> **Texto do documento**:
Todos perceberam, mas aconselharam-me a adiar decisões definitivas. Ouvi-os, e apesar de já ter o assunto muito resolvido na minha cabeça, delineei um plano semi-conservador: regressei a Cambridge, pedi licença sem vencimento por 6 meses, e com a ajuda dos meus amigos em Cambridge coloquei toda a minha mobília num contentor alugado. Muitos mostraram-se apreensivos com este abandono da carreira mas, na minha cabeça, tudo se relativizou. Precisava de estar perto dos meus pais, precisavam de mim.
Foi duro. Quando voltei para Portugal tinha uma to do list infindável e assustadora. Vinha determinada e focada em tomar conta da parte burocrática da paragem profissional abrupta do meu pai, permitindo assim que a minha mãe pudesse estar o mais liberta possível para acompanhá-lo. Pus mãos à obra: tratei dos assuntos legais, das seguradoras, das baixas médicas e tudo o que emergiu.
O meu pai, típico da sua personalidade e para se proteger, bloqueou qualquer contacto com colegas e amigos não íntimos. Coloquei-me na estrutura do consultório que era dele, apresentei-me a quem foi preciso, geri o que apareceu. Habituei-me a tratar do assunto da doença do meu pai como se fosse uma empreitada: uma questão legal, uma questão de números. Quando as pessoas olhavam para mim com ar de “mas tu também és filha” respondia “quero tratar de tudo o mais depressa possível para poder ficar triste quando for a altura”. Tinham-me explicado que há muito tempo que não viam uma PET com tantas metástases, e que o desfecho poderia ser estupidamente rápido. Racionalizei e durante todo o processo acompanhei-me de apoio psicológico essencial para conseguir limpar e organizar a cabeça. Chorei quando tive de chorar e foquei-me no que tinha que fazer. O meu pai ajudou-me muito a lidar com o dia-a-dia durante o ano que passámos juntos depois do diagnóstico. Consegui viver a morte do meu pai com a serenidade de ter ajudado a fazer desse ano o “melhor possível”. A expressão “o melhor possível” passou a ser o meu lema de vida. Sinto que mudei. Talvez agora já ache que sou adulta e não deixo de estar orgulhosa do que consegui fazer, sinto que consegui ajudar a minha família num momento crucial e tudo o resto se encaixou. A vida acaba sempre por se encaixar. Acredito que a vida tem de ser vivida, de facto, o melhor possível, sempre acompanhada de responsabilidade e um tanto igual de ligeireza. Pode sempre ser melhor, mas também pode ser muito pior.

> **Dados**:
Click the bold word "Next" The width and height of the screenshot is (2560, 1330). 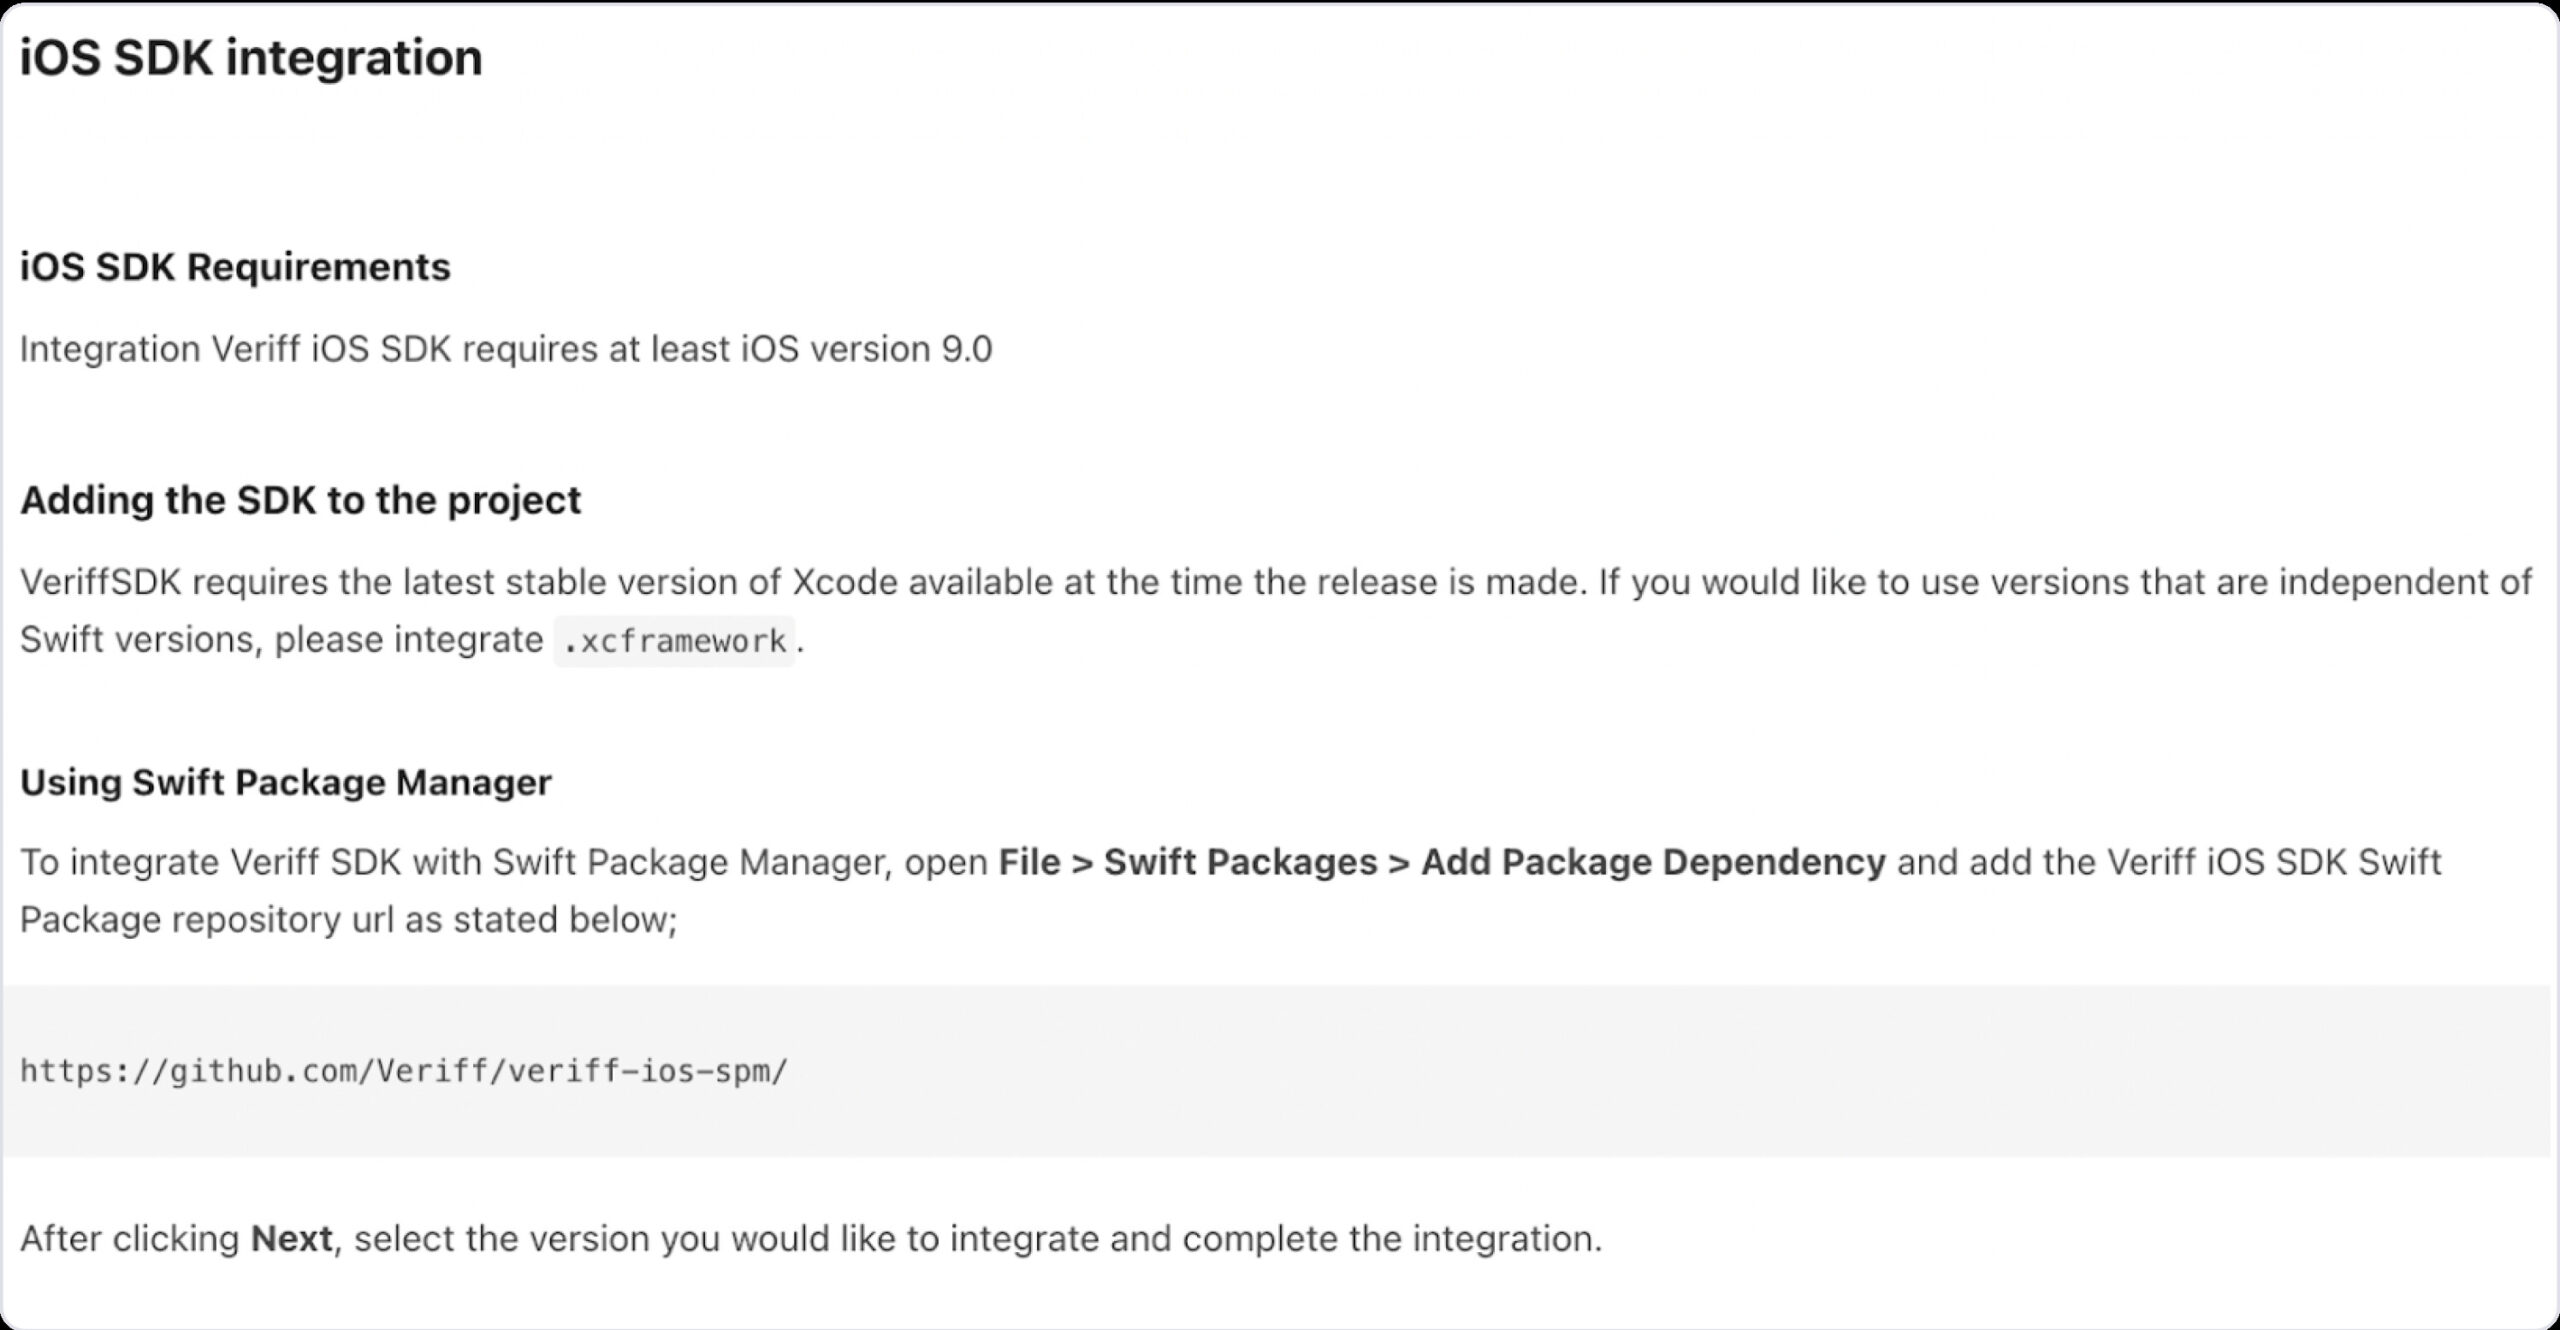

> **Requisito**: Dê continuidade ao relato sobre a doença do pai, começando logo após a última frase apresentada.

> **Resultado da tarefa**:
Não tenho uma história de mudança de carreira pela vontade de mudar. Considero que a vida me apresentou uma mudança repentina, e a possibilidade de ajudar. Mudei e lidei com tudo da melhor forma que soube. Foram estas mudanças que me trouxeram até aqui, o que faz com que apesar de tudo seja grata. O presente é bom, com saudades quotidianas do meu pai, mas feliz. Continuo a gerir o consultório. Não era a minha área de formação mas aprendi, pus mãos à obra, adaptei-me. Fiz uma pós graduação em gestão para não gestores no ISCTE. Hoje gosto do que faço.
Seis meses depois de ter regressado a Portugal reencontrei um colega de turma do secundário, apaixonei-me e hoje tenho uma família linda. Criámos uma empresa juntos (um estúdio de PT com electroestimulação em Coimbra) que continuo a gerir em conjunto com o consultório em Leiria. Tivemos o nosso primeiro filho, casámos e vamos a caminho do segundo. Acertei na ordem dos eventos, funcionou.
Gosto de gerir a vida e de a ter sob controlo, mas lembro-me muitas vezes de uma expressão que a minha avó me dizia “Que Deus nosso Senhor não nos dê aquilo que podemos aguentar, porque aguentar, aguentamos tudo”.